AIM OF THE EXERCISE :: Set down all of the data that follows word for word, without the images.

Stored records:

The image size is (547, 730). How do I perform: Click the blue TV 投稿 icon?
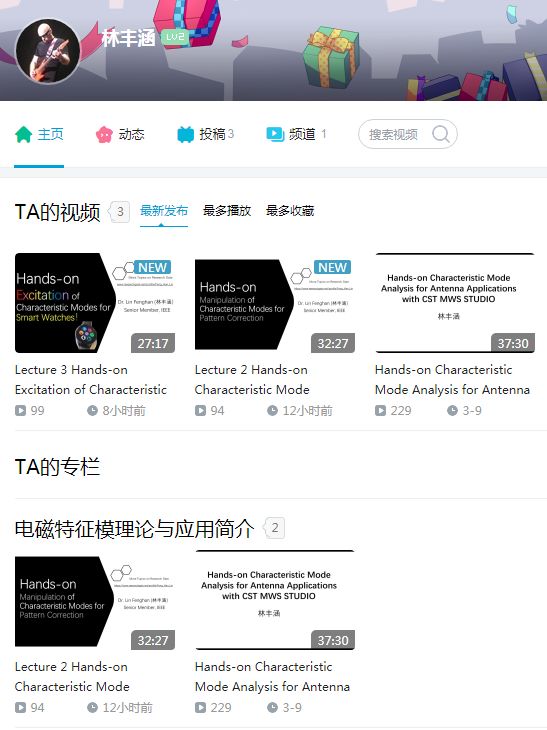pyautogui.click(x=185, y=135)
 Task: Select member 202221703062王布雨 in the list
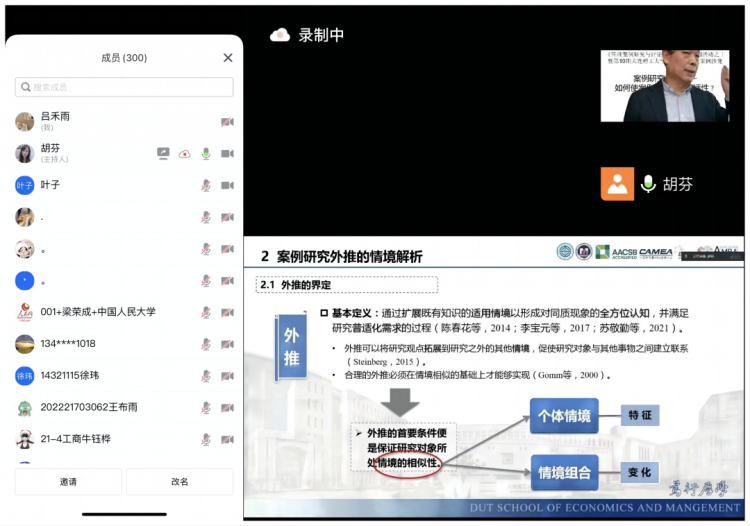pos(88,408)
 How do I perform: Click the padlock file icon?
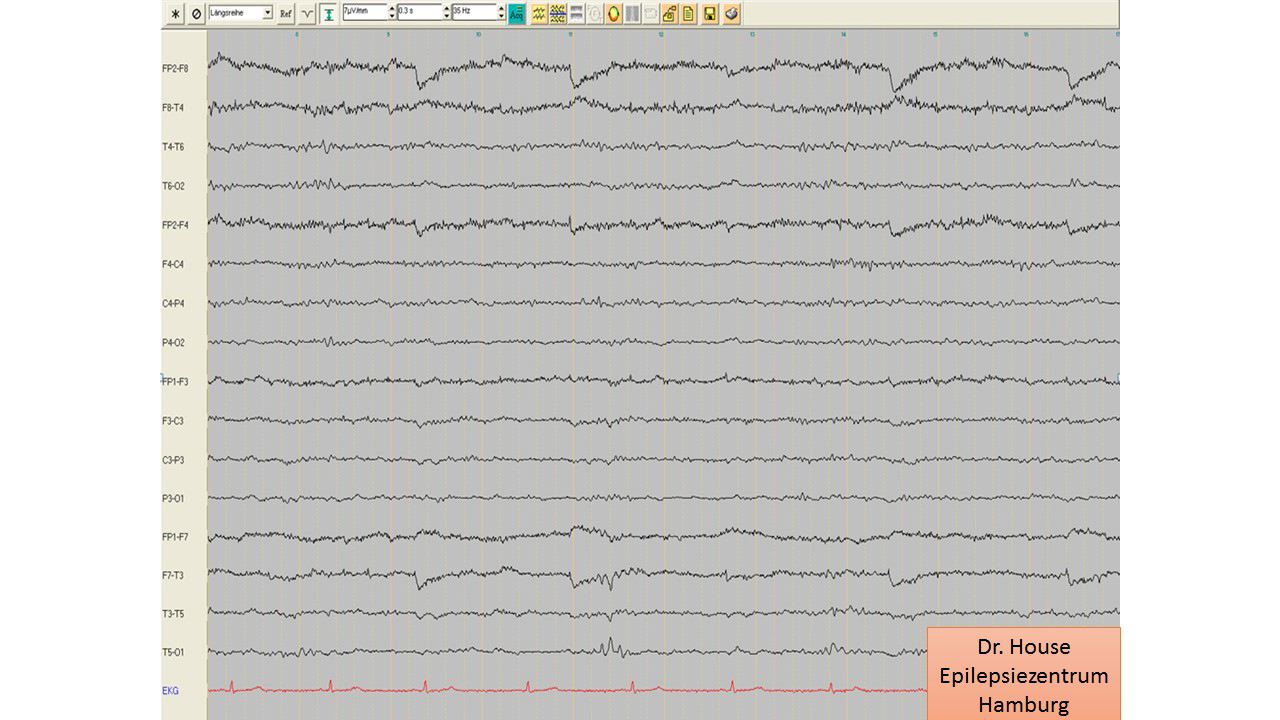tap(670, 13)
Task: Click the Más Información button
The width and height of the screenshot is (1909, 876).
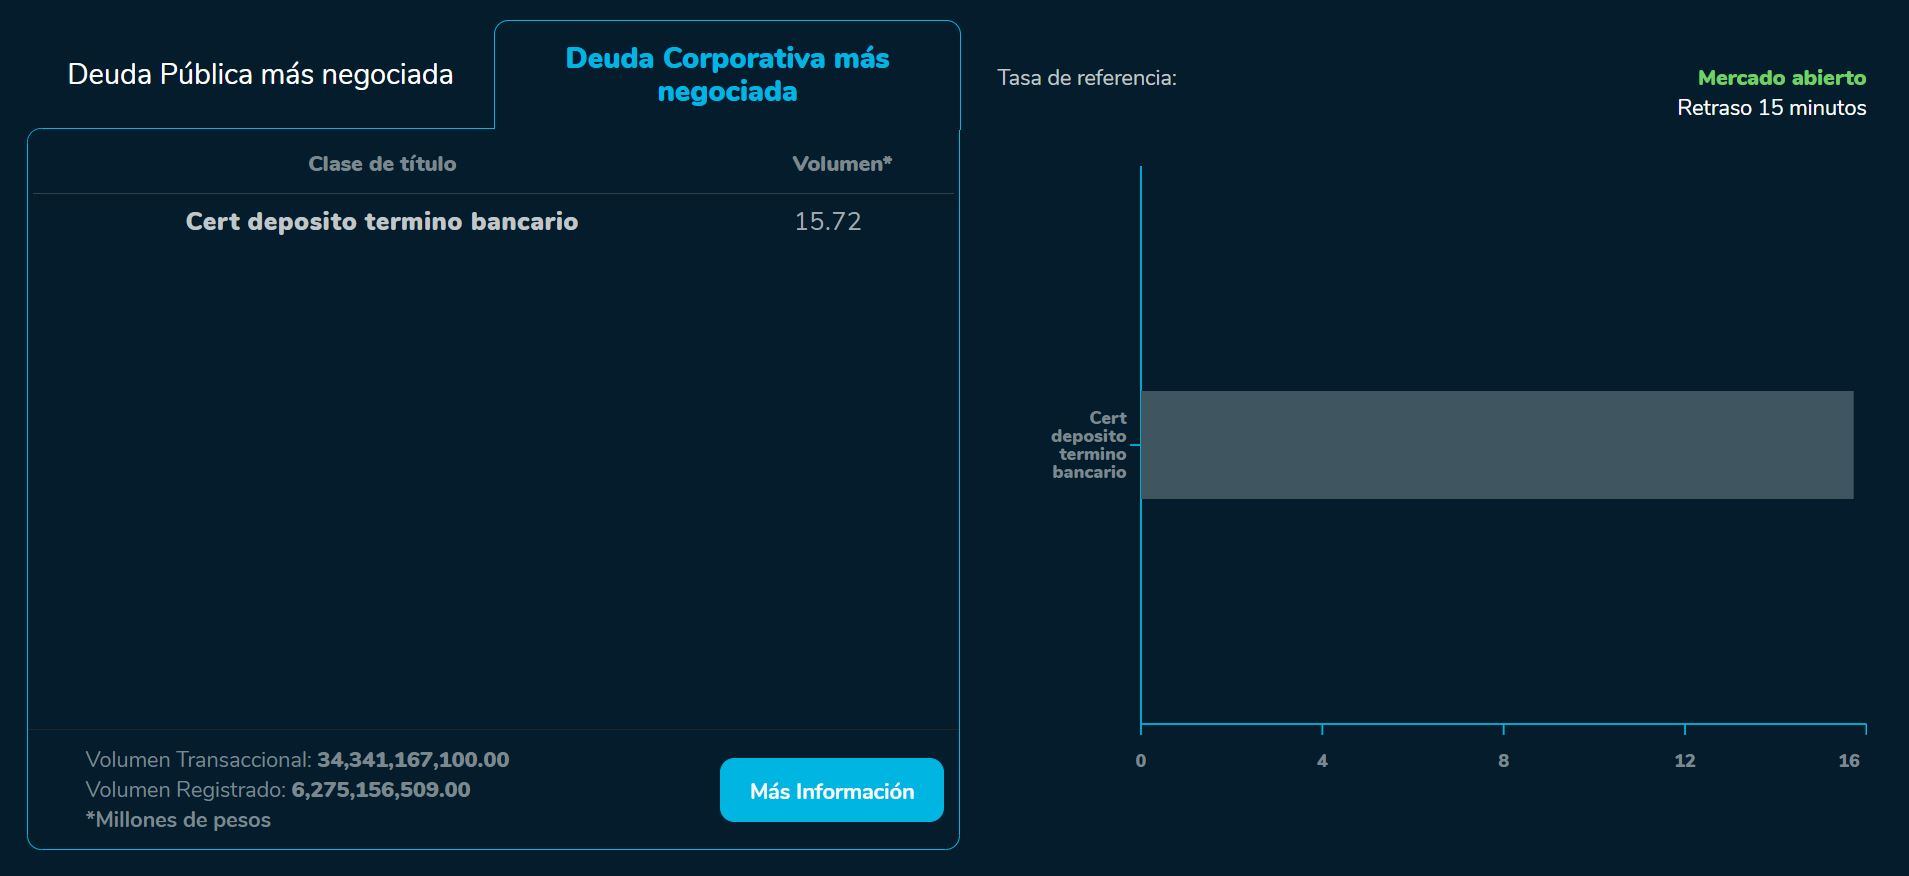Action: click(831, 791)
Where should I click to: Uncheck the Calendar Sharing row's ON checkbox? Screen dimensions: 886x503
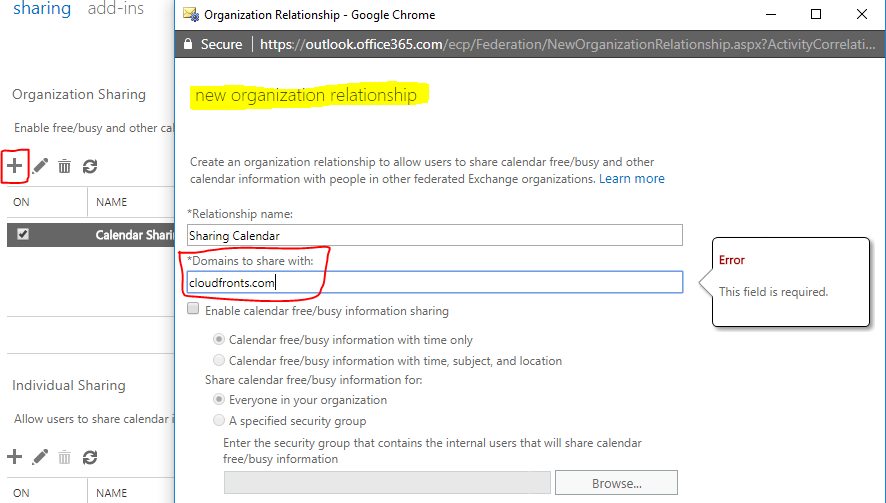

OUTPUT BELOW ::
The image size is (547, 730). How do I perform: Click the blue TV 投稿 icon?
pyautogui.click(x=185, y=135)
 Task: Select member 202221703062王布雨 in the list
pos(88,408)
 How do I perform: Click the padlock file icon?
tap(670, 13)
Task: Click the Más Información button
The width and height of the screenshot is (1909, 876).
Action: click(831, 791)
Where should I click to: Uncheck the Calendar Sharing row's ON checkbox? Screen dimensions: 886x503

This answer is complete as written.